**SET EXERCISE:** Return, word for word, the part of the data below that opens with the line containing "Viewport: 787px width, 383px" and closes with the line containing "point(720,41)", including both of those lines. Leave any pictures out of your answer.

**ITEMS:**
____

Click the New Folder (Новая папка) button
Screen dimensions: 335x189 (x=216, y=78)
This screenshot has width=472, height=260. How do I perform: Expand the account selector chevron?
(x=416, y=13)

____

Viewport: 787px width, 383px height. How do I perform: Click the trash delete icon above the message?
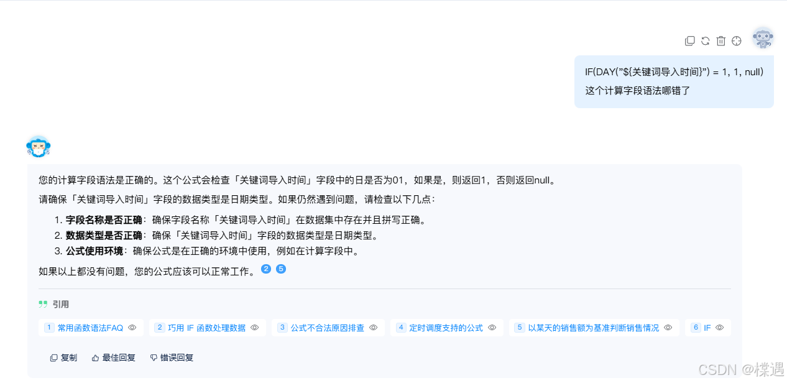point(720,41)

____

**SOLUTION:**
Viewport: 787px width, 383px height. How do I perform: Click the trash delete icon above the message?
point(720,41)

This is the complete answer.